Setibanya di tempat yang Ricky bilang, Nathan melebarkan mata melihat hampir sepuluh orang terkepar di lapangan sembari menggeliat kesakitan. Wajah mereka penuh darah. Beberapa motor pun ikut ringsuk. Banyak pecahan kaca bertaburan. Di sana pula Nathan melihat Zee berdiri dengan tangan penuh darah. Sedangkan Ricky yang sempat berusaha menahan Nathan ikut berdarah di hidungnya.
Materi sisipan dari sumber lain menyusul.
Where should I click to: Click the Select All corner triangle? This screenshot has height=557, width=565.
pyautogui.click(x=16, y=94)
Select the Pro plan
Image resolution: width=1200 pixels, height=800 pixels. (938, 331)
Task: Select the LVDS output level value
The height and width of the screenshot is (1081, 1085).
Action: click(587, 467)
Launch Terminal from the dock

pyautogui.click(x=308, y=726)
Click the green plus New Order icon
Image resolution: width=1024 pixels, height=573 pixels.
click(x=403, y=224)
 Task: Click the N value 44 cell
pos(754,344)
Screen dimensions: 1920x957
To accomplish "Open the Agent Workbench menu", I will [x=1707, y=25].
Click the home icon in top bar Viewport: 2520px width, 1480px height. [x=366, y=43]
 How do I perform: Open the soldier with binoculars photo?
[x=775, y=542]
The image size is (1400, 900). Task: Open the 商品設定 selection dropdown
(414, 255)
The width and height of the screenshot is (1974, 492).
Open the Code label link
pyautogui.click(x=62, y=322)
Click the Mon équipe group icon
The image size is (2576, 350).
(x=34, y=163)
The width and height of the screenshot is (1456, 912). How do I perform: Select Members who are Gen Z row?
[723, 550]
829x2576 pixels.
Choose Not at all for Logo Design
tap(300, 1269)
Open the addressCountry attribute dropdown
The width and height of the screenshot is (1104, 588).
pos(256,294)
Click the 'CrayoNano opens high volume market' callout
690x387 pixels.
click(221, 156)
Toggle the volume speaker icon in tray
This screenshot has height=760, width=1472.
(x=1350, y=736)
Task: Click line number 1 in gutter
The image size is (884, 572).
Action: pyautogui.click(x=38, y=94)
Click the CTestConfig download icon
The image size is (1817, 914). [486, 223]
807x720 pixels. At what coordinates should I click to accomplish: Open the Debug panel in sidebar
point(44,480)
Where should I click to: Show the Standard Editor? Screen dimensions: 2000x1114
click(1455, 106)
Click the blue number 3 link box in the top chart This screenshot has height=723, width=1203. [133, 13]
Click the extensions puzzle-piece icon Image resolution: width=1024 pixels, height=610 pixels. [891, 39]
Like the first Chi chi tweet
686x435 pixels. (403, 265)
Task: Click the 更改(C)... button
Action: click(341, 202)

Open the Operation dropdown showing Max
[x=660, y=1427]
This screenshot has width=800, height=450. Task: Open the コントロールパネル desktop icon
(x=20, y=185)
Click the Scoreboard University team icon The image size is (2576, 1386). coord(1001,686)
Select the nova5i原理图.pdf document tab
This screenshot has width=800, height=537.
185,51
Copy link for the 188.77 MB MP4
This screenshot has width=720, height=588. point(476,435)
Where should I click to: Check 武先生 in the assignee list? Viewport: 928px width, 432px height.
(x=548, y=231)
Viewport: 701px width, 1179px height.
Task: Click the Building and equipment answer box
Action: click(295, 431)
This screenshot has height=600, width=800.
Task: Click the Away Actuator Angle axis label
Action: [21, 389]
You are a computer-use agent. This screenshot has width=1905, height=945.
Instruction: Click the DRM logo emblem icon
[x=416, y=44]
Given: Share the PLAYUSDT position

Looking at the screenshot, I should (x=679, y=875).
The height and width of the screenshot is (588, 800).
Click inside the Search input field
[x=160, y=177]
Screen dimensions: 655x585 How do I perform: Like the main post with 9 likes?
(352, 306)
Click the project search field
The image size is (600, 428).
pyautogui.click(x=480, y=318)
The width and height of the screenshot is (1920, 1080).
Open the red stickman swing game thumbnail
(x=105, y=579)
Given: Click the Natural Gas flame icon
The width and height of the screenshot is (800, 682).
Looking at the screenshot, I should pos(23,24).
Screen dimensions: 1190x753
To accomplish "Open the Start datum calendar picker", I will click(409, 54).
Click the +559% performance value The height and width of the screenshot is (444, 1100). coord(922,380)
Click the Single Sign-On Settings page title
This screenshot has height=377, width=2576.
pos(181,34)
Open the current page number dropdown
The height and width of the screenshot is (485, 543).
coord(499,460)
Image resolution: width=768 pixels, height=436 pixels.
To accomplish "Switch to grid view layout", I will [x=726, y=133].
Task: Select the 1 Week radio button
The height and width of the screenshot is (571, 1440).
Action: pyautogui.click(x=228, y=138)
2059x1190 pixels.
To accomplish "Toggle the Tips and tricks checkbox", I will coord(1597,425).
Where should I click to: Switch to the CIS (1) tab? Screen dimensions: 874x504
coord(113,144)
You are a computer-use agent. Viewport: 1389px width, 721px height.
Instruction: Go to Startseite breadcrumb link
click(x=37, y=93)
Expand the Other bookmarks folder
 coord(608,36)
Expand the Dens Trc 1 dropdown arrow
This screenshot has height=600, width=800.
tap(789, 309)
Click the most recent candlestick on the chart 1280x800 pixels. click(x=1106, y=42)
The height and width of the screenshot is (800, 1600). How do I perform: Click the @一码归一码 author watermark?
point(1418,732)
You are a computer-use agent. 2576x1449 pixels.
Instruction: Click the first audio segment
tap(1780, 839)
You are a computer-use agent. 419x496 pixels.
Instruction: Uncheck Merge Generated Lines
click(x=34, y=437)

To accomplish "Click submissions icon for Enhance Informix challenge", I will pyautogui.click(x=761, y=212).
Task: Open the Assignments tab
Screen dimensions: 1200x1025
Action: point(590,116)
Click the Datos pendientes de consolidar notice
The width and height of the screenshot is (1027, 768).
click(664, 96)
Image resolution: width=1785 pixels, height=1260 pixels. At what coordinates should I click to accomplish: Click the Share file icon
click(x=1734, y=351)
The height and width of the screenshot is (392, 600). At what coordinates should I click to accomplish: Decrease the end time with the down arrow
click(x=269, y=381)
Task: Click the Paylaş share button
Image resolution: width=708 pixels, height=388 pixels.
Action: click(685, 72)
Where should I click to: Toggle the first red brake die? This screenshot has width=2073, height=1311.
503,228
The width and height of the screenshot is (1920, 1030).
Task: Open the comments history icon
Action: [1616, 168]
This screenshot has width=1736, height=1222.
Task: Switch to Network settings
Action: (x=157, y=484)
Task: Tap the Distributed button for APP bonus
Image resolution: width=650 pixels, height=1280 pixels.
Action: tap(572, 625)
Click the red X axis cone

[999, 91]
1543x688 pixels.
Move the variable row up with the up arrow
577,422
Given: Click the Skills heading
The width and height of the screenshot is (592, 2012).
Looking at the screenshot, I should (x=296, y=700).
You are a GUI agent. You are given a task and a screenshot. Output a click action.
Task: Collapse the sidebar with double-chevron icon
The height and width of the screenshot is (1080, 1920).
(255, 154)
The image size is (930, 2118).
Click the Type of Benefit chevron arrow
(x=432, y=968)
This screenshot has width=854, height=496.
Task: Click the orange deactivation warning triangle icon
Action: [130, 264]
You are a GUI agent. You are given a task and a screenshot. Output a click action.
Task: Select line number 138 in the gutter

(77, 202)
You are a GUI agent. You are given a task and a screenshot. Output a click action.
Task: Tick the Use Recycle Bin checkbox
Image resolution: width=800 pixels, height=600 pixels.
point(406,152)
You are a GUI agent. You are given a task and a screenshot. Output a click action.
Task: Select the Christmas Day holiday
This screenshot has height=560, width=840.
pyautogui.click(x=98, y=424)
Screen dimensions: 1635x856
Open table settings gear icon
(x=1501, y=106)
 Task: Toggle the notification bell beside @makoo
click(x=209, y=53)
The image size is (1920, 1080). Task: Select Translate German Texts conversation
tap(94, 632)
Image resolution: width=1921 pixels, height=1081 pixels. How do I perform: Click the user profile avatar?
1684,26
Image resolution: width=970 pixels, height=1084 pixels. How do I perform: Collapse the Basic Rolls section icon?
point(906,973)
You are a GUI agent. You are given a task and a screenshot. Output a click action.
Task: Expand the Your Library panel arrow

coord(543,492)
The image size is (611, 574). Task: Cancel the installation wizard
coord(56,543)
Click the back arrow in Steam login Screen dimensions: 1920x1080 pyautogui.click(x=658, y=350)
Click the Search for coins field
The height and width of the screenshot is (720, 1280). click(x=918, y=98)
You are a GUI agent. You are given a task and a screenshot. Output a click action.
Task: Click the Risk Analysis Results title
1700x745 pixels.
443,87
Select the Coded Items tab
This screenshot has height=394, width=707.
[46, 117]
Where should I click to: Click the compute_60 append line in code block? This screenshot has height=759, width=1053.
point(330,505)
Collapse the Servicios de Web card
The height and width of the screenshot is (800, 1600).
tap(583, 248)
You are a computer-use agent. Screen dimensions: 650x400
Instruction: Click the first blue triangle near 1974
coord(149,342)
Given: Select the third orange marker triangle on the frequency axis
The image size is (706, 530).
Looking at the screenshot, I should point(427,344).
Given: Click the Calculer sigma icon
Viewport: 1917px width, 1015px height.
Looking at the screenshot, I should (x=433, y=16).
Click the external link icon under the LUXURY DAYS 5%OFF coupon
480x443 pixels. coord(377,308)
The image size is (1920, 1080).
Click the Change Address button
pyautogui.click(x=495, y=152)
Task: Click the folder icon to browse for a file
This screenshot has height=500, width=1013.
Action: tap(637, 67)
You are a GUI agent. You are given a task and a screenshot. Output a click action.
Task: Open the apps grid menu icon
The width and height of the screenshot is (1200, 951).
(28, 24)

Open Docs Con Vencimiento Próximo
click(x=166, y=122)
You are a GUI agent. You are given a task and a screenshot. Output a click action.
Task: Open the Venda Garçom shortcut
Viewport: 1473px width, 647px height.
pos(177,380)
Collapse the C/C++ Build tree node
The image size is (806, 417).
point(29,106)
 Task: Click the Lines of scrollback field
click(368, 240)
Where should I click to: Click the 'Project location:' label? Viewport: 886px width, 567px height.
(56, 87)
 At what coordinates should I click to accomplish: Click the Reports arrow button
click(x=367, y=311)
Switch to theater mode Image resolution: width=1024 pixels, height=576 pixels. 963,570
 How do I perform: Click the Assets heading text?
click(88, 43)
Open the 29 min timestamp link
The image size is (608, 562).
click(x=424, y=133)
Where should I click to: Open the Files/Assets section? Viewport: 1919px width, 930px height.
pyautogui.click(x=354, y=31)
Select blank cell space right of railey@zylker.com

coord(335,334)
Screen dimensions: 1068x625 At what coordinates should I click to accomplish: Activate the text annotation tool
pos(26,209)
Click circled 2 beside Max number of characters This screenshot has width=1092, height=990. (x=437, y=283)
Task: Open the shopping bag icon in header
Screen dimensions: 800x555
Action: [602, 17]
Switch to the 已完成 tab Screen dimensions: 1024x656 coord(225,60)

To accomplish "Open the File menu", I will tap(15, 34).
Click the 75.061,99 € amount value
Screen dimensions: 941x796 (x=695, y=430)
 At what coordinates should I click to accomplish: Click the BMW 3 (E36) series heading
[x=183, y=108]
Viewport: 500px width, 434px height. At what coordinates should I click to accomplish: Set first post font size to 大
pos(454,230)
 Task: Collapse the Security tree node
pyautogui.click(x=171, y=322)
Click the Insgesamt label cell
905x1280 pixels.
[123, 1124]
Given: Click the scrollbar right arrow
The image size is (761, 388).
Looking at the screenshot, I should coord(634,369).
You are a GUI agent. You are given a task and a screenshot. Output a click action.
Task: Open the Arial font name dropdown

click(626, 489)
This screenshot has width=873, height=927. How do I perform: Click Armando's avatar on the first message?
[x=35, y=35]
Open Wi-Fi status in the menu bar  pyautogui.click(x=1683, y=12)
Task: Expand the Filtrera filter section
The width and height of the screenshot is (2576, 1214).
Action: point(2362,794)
Nathan mendekati Zee dengan waspada seperti pawang singa yang mencoba mendekati singa liar. “Zee,” panggilnya. Yang dipanggil menengok. Nathan semakin terkejut mendapati kulit mata kiri Zee robek, begitu pula pipi dan kepalanya. Mata Zee meluapkan api kemarahan. Nathan tahu bahwa orang yang tengah berdiri di hadapannya bukan Zee yang ia kenal, melainkan Zee yang tidak banyak orang tahu. “Zee, ini gue, Nathan. Lo tenang dulu,” sambung Nathan. Zee membalikkan badan sebelum menyerang Nathan. Dengan sigap Nathan menepis pukulan Zee dan mendorong Zee hingga ia terbentur dinding. “Zee! Udah!” bentak Nathan. Dalam tekanan Nathan, Zee masih memberontak seperti orang gila. Ia beberapa kali memukul punggung Nathan. Nathan melepas cengkramannya sebentar lalu mendaratkan pukulan kencang di perut Zee. Sedetik kemudian Zee memuntahkan darah dan tersungkur jatuh.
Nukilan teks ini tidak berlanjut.